The entire length of Fades Creek is in private land.

Fades Creek, along with Beaver Run, Pikes Creek, and Harveys Creek, is one of the main sources of flooding in Lake Township. However, these creeks' floods have not caused extensive damage, since the township is relatively undeveloped.

==History==
Fades Creek was entered into the Geographic Names Information System on August 2, 1979. Its identifier in the Geographic Names Information System is 1192440.

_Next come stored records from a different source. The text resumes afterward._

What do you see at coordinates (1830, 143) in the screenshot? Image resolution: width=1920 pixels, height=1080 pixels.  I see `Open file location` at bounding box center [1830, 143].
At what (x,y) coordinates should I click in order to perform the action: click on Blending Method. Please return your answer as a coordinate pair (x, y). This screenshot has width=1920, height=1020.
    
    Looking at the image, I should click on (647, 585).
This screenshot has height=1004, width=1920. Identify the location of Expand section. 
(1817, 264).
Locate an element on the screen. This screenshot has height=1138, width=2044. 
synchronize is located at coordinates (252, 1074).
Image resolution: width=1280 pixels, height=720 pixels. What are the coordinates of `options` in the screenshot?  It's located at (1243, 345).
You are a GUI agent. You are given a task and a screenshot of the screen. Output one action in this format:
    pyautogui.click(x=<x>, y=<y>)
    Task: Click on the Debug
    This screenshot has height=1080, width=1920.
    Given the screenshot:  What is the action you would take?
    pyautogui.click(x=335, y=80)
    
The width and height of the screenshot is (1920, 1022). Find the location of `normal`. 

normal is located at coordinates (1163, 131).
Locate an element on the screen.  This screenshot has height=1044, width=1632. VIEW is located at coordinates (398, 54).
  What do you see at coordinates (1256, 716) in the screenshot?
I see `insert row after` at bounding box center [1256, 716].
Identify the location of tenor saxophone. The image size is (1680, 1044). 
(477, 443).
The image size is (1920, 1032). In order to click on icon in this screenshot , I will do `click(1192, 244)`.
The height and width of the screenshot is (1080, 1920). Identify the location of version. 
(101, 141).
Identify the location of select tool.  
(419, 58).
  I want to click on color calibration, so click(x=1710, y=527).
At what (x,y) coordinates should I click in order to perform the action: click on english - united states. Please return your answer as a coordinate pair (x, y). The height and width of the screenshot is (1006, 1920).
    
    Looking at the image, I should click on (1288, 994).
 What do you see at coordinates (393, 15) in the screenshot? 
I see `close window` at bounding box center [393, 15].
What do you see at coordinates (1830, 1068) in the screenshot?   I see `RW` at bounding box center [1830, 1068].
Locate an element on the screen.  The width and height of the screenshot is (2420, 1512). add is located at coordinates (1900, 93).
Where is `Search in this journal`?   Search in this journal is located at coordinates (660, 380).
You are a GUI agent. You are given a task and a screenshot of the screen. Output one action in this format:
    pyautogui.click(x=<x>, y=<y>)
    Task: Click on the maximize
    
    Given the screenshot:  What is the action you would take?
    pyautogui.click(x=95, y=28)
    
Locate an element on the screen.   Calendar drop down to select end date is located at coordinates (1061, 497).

In the early 1900s, the commissioners of Luzerne County requested permission to construct a bridge over a tributary of Fades Creek. This bridge was on a road between the communities of Pikes Creek and Kettle. A concrete slab bridge carrying Pennsylvania Route 118 over Fades Creek was constructed in 1932 and repaired in 1960. It is 22.0 ft long and is situated in Lake Township near Pennsylvania Route 29.

==Biology==
Fades Creek is considered by the Pennsylvania Fish and Boat Commission to be Class A Wild Trout Waters for brook trout from the pipeline crossing downstream to its mouth. However, wild trout naturally reproduce in the creek throughout its entire length. The creek is also designated as a High-Quality Coldwater Fishery.